Even if all claims within offset markets are accurate, they still raise ethical questions. Many offset projects are in the global south, where it’s often cheaper to initiate schemes. Investors from rich nations can target poor farmers or back government adoption of industrial forest and land management models, such as monocultures. Consequently, large sections of land become owned and controlled for carbon projects, shifting land rights, access, and livelihoods, resulting in recorded human rights abuses in what has become known as ‘carbon colonialism’.
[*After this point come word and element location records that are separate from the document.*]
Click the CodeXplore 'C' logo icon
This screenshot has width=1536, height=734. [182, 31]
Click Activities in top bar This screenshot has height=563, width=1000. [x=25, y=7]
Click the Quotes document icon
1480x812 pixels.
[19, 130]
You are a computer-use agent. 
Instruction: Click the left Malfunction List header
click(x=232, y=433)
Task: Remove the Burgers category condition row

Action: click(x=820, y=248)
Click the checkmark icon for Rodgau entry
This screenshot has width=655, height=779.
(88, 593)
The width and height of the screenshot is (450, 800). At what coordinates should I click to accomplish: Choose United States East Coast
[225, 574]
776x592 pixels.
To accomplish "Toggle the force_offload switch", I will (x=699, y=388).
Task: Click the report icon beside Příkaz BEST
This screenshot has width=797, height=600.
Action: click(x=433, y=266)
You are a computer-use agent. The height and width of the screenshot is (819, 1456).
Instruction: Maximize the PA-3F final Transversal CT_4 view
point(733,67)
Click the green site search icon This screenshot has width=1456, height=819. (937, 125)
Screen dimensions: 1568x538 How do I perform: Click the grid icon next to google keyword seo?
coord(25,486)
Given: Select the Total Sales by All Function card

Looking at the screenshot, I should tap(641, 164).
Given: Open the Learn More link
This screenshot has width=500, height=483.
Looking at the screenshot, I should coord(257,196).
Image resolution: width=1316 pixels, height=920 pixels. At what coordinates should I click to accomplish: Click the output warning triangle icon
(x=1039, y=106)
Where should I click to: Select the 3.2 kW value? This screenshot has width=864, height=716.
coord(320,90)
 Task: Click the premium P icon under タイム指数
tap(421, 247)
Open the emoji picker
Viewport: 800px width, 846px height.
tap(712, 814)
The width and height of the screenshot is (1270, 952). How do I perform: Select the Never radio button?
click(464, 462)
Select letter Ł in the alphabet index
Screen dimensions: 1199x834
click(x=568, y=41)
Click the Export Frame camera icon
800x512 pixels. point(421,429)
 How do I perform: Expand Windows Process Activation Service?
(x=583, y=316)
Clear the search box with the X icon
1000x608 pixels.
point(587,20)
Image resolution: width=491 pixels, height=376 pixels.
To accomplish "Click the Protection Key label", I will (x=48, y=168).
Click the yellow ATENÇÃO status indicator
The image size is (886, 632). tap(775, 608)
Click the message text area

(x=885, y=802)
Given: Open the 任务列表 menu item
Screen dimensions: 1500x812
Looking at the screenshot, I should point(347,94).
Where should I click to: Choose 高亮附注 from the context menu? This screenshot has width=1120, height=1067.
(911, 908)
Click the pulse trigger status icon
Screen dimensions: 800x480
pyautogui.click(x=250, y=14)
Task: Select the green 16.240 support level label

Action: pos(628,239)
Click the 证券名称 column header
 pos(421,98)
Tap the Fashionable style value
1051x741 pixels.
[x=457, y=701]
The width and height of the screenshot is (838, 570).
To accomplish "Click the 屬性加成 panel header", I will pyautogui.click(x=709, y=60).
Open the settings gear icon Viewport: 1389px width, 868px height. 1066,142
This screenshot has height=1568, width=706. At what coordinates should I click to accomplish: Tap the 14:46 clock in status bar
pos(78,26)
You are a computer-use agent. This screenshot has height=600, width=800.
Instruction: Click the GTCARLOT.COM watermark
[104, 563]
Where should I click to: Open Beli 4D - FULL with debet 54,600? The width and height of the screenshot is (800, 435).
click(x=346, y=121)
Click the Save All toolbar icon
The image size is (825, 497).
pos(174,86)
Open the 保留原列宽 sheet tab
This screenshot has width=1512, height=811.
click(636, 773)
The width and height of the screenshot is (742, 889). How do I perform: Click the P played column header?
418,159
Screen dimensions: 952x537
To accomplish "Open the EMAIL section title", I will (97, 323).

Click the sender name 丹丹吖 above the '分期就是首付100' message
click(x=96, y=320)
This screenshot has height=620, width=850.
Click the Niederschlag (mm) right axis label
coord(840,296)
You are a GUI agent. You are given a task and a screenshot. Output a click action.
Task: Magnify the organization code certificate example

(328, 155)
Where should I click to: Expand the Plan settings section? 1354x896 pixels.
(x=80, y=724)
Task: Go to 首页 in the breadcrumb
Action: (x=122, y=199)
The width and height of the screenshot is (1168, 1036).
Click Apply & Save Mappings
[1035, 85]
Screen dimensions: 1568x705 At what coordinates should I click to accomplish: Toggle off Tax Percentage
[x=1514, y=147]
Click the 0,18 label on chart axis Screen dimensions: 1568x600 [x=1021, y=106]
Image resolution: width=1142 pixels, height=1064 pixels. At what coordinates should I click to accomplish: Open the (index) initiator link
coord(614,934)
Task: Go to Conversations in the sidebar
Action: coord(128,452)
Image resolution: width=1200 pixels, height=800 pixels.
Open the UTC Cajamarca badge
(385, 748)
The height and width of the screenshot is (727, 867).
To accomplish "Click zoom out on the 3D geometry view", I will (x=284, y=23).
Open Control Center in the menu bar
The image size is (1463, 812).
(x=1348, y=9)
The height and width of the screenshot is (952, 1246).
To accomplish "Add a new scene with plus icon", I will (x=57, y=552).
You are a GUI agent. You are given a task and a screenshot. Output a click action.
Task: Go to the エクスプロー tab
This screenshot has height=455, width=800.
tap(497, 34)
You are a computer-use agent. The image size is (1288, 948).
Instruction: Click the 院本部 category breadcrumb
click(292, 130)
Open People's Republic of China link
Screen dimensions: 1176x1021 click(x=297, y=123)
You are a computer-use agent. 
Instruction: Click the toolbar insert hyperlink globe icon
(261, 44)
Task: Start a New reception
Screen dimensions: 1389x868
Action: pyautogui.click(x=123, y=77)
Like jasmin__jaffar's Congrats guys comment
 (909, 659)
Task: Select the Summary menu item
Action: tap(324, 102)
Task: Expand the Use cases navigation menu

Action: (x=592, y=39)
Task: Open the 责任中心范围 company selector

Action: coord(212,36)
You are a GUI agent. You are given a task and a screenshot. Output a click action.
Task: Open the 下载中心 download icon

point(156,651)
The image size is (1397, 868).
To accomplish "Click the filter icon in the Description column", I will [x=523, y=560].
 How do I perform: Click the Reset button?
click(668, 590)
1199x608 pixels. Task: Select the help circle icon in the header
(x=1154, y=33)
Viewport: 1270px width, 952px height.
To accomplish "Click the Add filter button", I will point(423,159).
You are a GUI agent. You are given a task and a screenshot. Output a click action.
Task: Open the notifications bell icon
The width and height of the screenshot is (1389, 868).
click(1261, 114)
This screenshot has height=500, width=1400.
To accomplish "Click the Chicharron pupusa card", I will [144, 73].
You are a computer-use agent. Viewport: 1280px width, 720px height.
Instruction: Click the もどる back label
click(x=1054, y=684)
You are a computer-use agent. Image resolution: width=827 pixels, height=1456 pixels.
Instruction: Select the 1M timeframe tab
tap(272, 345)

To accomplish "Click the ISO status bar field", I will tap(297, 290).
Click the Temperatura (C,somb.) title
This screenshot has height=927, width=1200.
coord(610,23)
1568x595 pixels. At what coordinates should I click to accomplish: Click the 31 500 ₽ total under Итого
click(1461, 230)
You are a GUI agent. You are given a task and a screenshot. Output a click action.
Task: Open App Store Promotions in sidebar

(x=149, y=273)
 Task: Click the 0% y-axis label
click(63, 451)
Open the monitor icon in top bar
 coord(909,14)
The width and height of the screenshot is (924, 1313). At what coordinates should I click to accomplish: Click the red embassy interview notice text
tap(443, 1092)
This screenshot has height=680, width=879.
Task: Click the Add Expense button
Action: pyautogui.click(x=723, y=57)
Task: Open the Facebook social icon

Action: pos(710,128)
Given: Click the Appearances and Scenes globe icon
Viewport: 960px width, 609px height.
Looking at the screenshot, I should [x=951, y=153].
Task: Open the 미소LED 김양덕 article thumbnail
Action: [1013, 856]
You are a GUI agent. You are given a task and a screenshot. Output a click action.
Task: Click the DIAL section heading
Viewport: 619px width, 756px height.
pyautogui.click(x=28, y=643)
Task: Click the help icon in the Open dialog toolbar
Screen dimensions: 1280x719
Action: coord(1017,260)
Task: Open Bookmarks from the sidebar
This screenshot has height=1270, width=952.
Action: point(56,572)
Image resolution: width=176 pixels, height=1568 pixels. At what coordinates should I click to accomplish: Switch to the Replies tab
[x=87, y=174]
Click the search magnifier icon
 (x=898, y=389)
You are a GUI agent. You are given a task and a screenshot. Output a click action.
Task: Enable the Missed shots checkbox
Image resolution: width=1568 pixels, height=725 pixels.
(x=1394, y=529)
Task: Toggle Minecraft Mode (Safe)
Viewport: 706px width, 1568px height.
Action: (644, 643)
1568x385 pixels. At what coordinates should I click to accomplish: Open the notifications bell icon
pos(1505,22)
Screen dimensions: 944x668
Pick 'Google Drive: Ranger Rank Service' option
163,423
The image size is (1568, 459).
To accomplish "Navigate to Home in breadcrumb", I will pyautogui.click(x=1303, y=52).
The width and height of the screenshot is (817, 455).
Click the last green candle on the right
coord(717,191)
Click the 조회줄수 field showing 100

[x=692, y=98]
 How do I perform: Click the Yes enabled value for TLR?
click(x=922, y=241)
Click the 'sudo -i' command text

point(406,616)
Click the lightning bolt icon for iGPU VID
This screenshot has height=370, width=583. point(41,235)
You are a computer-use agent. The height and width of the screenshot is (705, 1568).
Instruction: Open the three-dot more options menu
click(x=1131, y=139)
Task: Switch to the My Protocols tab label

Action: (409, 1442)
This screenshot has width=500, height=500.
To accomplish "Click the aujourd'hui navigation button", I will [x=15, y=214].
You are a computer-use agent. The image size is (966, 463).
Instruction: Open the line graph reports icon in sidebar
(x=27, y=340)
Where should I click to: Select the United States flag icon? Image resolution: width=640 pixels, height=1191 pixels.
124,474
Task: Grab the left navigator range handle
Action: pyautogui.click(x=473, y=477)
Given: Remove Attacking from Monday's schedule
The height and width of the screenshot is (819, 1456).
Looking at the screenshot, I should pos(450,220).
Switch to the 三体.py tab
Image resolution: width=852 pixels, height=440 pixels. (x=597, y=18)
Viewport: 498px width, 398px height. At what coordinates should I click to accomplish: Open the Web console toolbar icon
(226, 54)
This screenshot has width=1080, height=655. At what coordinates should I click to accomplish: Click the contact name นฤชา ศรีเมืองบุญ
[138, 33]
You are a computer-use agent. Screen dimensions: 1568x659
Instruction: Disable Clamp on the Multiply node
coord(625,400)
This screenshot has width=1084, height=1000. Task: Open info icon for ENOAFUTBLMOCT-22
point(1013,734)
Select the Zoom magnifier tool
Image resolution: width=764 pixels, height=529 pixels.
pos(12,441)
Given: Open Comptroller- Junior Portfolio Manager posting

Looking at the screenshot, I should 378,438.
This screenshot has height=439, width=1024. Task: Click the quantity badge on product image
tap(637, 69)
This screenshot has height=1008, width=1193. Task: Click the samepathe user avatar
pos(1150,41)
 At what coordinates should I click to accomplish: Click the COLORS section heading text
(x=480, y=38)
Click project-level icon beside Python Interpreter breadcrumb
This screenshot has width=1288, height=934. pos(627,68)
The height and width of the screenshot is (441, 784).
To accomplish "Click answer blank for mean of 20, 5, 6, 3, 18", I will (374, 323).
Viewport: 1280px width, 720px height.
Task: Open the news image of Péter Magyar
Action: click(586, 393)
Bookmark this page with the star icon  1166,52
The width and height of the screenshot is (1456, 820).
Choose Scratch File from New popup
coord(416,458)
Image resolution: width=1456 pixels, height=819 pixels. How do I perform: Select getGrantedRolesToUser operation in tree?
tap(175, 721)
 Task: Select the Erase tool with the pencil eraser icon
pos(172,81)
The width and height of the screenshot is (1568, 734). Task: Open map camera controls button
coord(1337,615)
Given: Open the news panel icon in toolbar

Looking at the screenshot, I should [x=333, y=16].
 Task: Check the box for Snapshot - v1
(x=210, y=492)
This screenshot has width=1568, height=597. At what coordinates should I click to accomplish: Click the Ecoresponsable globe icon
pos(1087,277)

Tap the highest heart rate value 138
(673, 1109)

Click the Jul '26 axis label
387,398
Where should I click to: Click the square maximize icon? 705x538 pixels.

Carbon markets often disconnect emissions from the social, ecological and economic contexts in which GHGs are produced and consumed. Thus, they provide new opportunities to exacerbate systemic inequalities by placing the socio-ecological burden on vulnerable demographics, under the guise of ‘more efficient’ environmental management.

What can be done?

Such downsides mean that if carbon markets continue in their current state, they will likely fail to properly incentivise long-term emissions reductions. Ensuring these markets actually foster structural changes to mitigate climate change and decarbonise industries is vital for them to make an effective, positive impact on the planet.

While some progress is being made towards more universal processes and methodologies to access global carbon markets, the current issues they face must be resolved first.

Carbon markets must increase their transparency and integrity in their governance and financial infrastructures to reduce instances of greenwashing, as well as ensuring there’s sufficient socioecological safeguarding measures to protect vulnerable communities. Additionally, the monetary benefits of carbon trading must be more equitably shared with climate-vulnerable countries, who may not currently possess the capacity to adapt to climate change and build resilience to its effects.

All of this requires intervention and investment from state and international regulators to create new legal frameworks and make sure that monitoring, verification and reporting of carbon credits is accurate. To initiate this shift, officials must ensure that full responsibility and accountability is taken, while also seeing that other forms of radical change do not become side-lined.

As such, carbon markets must not become too disconnected from the climate issue itself. Ensuring that these finance mechanisms engender long-term socio-political change to keep most remaining fossil fuels in the ground and protect communities around the globe must remain paramount.